Une oeuvre à la fois grave, facétieuse et jubilatoire
Par Olivier Lamm
Où commence, où finit Thomas Pynchon ? A lire Contre-Jour, son dernier roman, la réponse est, plus que jamais : entre les pages de ses livres. Pynchon, 71 ans (un an de plus que Don DeLillo, quatre de moins que Philip Roth) est un écrivain unique, incomparable, une galaxie à lui tout seul. Et jamais plus proche de nous que dans les pages d'un des livres-Béhémoths dont il a le secret, loin de toute compréhension immédiate et de toute facilité. Contre-Jour (présenté dans Chronic'art, version papier, en avant-première il y a un an) n'échappe pas à cette règle : c'est un livre touffu et difficile, tant par sa longueur que par ses digressions, le fourmillement de son sens, et la multiplicité de ses niveaux de lecture.

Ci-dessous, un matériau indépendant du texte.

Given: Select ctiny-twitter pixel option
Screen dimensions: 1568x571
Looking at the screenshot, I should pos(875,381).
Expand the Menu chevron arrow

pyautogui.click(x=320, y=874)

Mais c'est aussi, et avant tout, un formidable divertissement, une œuvre à la fois grave, facétieuse et jubilatoire. Où commence Thomas Pynchon ? Nulle part ailleurs que dans ces pétillantes premières pages du livre que vous tenez entre vos mains, dans ces phrases qui aspirent comme des lames de fond. Dans ces pages qui plongent le lecteur dans un inconnu métafictionnel presque aussi impénétrable que cet Ether qui fascinait les scientifiques du XIXe siècle, et dont il est d'ailleurs question dans ce livre, tout comme il est question de photochimie, de nécromancie, de théorie électromagnétique ou de gastronomie islandaise. Où finit Thomas Pynchon ? On est tenté de répondre au moyen d'une formule absurde : quelque part, Thomas Pynchon ne finit jamais. La manne fictionnelle de son précédent roman, Mason & Dixon, publié en France en 2000, n'est pas encore épuisée que Pynchon revient avec du lourd, une mégafiction historique de plus de 1 200 pages qui contient largement de quoi susciter la perplexité du profane et de l'érudit pour les vingt années à venir.

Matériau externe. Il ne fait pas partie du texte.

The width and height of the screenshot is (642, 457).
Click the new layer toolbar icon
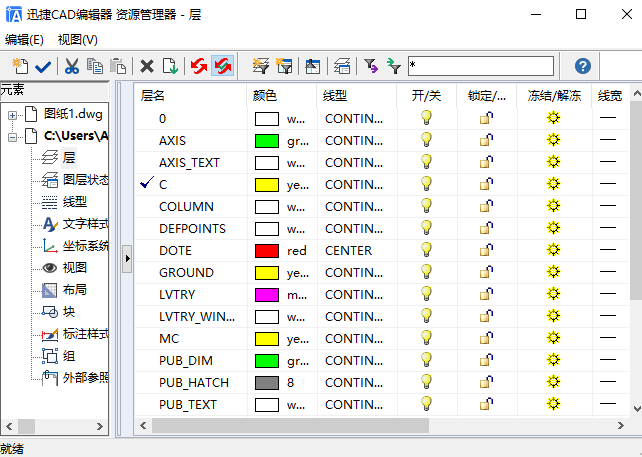pos(20,66)
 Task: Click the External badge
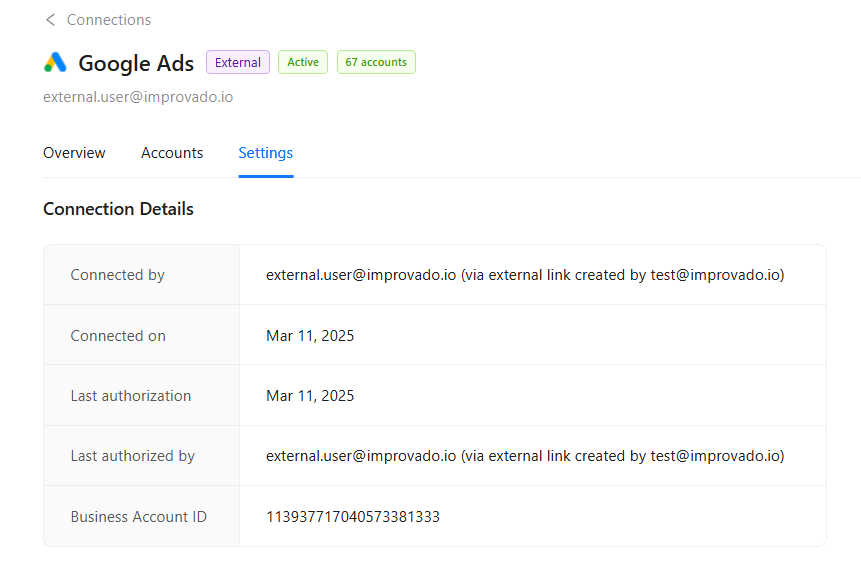coord(238,62)
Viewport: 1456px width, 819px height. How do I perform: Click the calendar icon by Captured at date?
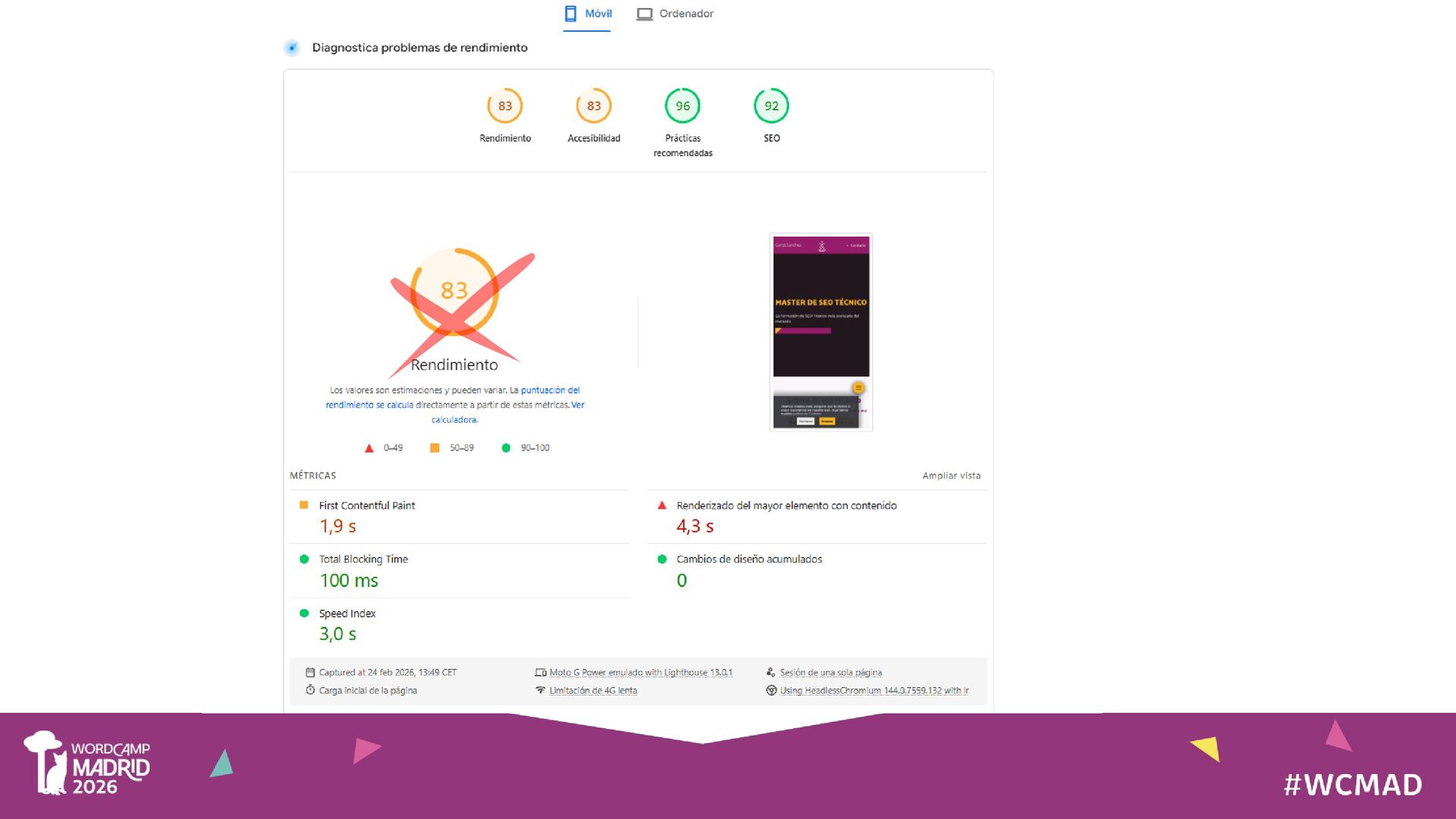pyautogui.click(x=310, y=673)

L'histoire débute en 1893, à Chicago. À bord du dirigeable Le Désagrément, en compagnie de l'équipage de la Confrérie des Casse-Cou, composée des valeureux Chick Counterfly, Darby Suckling, Lindsay Noseworth, Miles Blundell et du chien Pugnax, tous placés sous les ordres du commandant Randolf St. Cosmo. Lieu et dates ne sont pas évidemment pas innocents. Chicago est la ville organisatrice de la treizième Exposition universelle (la douzième s'était tenue à Paris, en 1889), dédiée cette année-là à Christophe Colomb. Un symbole, que Pynchon s'applique immédiatement à démonter : il suffit d'une visite de l'Exposition pour comprendre que la « civilisation » débarquée avec les premiers Européens sur le sol nord-américain y a, en quatre cents ans, tout corrompu. En lieu et place d'universel, les Casse-Cou découvrent à Chicago un spectacle destiné aux « Américains amateurs de foires » munis « de Kodak et d'ombrelles » : Pygmées « chantant des hymnes chrétiennes » en dialecte pygmée, « swamis hindous » en lévitation, fausses bergères toungounzes accostant le chaland en « costumes suggestifs », Indiens Tarahumara assis parmi des répliques de leur « Sierra Madre natale ». L'immense pouvoir de corruption des puissants, la capacité du pays à transformer tout ce qu'il touche en argent ou en carton-pâte font partie des thèmes récurrents de Contre-Jour. L'industrie américaine, qui célèbre sa puissance, son industrie et l'électrification des villes, galvaude tout ce qu'elle touche. Lorsqu'un personnage s'étonne tout haut que la chimie moderne ait remplacé la science de l'alchimie, il s'entend répondre : « Le capitalisme a décidé qu'il n'avait plus besoin de la vieille magie. Il lui suffit de prendre la sueur des pauvres, la changer en biffetons et garder le plomb pour assurer l'ordre ». Anarchistes au grand cœur, capitalistes décidés à en finir au plus tôt avec les masses en frappant « vite et souvent » : Contre-Jour est un livre politique, et politiquement sans ambiguïté. (...)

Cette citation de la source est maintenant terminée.